• Document extract:
Heart

In April, part of the 1275 team travelled to Bordeaux for the annual tasting of its new vintage. While we are not En Primeur buyers, it is important for us as advisors to assess the quality of the wines and gather early insight into the campaign, as En Primeur pricing can influence the wider Bordeaux market.

The 2025 vintage carries particular personal significance for 1275’s Managing Director, Chloé, as it is the year she welcomed her first child. Alongside the intelligence gathered to help shape our clients’ collections, she returned with a personal question of her own: how do you build a wine collection for the next generation using both emotion and logic? Below, she shares her answer.

Investment isn’t always logical. At 1275, we often talk about building fine wine collections with head, not (just) heart. As a principle, this matters. But rules can sometimes be bent. Wine is not only a real asset. It is a product of place, of time, and of human endeavour. It can realise returns, but it’s true value lies in the creation of lasting memories. 

Mother…

In 2025 I became a mother. As many parents will recognise, this reshapes how and why we invest. It’s no longer just about us. It’s about the next generation. I want my daughter to share my passion. I want her to experience the great wines of the last 10-20 years – what I believe will be remembered as the Golden Era of winemaking. In my ideal future, we’ll open these bottles together. When I’m no longer around, perhaps she’ll enjoy those left in memory of me. Of course, this is a romantic, and ultimately selfish projection. She may never drink wine. She may not care at all. Parenting, like tasting wine, humbles you quickly.

(Dataset entries)
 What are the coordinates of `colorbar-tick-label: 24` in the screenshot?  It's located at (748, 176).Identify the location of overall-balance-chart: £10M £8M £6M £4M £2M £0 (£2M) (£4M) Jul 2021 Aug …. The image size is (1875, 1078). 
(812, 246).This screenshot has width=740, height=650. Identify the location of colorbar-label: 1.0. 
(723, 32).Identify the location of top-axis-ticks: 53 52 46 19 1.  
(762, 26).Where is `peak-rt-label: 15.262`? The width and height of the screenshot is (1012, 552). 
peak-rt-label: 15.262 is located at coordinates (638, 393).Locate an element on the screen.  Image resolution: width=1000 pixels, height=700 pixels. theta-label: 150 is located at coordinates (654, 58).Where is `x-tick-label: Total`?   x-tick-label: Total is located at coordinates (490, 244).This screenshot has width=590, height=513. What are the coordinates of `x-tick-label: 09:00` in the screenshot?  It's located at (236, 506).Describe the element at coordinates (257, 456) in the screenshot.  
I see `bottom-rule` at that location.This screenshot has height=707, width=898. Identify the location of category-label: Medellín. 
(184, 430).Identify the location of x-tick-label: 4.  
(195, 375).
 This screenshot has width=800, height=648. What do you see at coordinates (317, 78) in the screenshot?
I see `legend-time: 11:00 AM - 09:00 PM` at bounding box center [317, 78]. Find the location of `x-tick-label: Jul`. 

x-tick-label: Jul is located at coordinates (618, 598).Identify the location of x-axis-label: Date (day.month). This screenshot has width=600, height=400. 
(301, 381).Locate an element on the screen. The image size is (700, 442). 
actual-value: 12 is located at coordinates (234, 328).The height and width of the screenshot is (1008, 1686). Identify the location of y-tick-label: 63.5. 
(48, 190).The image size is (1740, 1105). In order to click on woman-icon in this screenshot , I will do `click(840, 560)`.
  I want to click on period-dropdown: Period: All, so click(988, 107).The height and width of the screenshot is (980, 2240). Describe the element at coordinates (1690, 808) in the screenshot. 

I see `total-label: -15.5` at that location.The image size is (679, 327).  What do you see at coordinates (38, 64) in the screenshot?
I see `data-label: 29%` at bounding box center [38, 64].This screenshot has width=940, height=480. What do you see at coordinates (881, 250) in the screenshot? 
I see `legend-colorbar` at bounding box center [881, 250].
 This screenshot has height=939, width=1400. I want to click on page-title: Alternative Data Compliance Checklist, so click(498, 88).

• Actions to take:
1. According to the wine article, where did part of the 1275 team travel in April?
2. The wine article names the things wine is a product of. List all of them.
3. Continue the wine article after its last sentence, in the same first-person voice.

• Answers provided:
1. Bordeaux

2. Place, time, and human endeavour

3.
…Nature

When people think about collections built for children, birth vintages are the obvious starting point. They have the primary emotional pull. Tasting the 2025 vintage En Primeur in Bordeaux earlier this week*, I felt it myself – the temptation to build a deeply personal shopping list of the wines I liked best for my daughter. Thankfully, I have colleagues who are more disciplined than my heart. Birth vintages make sense sentimentally, but they can be problematic structurally. Vintage quality varies, drinking windows matter, and market value disparities can be stark. A child born in 2010 inherits a very different financial outcome than one born in 2013 (at least for a collection of Bordeaux) – through no fault or intent. A meaningful transmission collection does not need to rely solely on the year of birth. Anecdotal inclusions are lovely, but the foundation should be built on the world’s greatest wines, in their greatest vintages. 

Pragmatic Love

If my preferred scenario unfolds, in 30 years my daughter and I will enjoy together top Bordeaux from 2016 and 2019, Champagne from 2013, Super Tuscans and Barolo from 2021 – the very pinnacle of winemaking. A handful of 2025 bottles may appear on birthdays, perhaps a few double-magnums for her wedding if she chooses to marry. But what will matter most is not the vintages themselves, but the moments and memories they create around her table.

And if my daughter ultimately has no interest in wine at all? Her collection will nonetheless remain a highly desirable, highly liquid selection of assets, ready to be redirected towards whatever brings her happiness and security. It may bruise my heart. But even if the bottles are not appreciated in the way I envisioned, my passion will be passed down with purpose, and this in itself is meaning enough. Afterall, a mother’s love knows no bounds.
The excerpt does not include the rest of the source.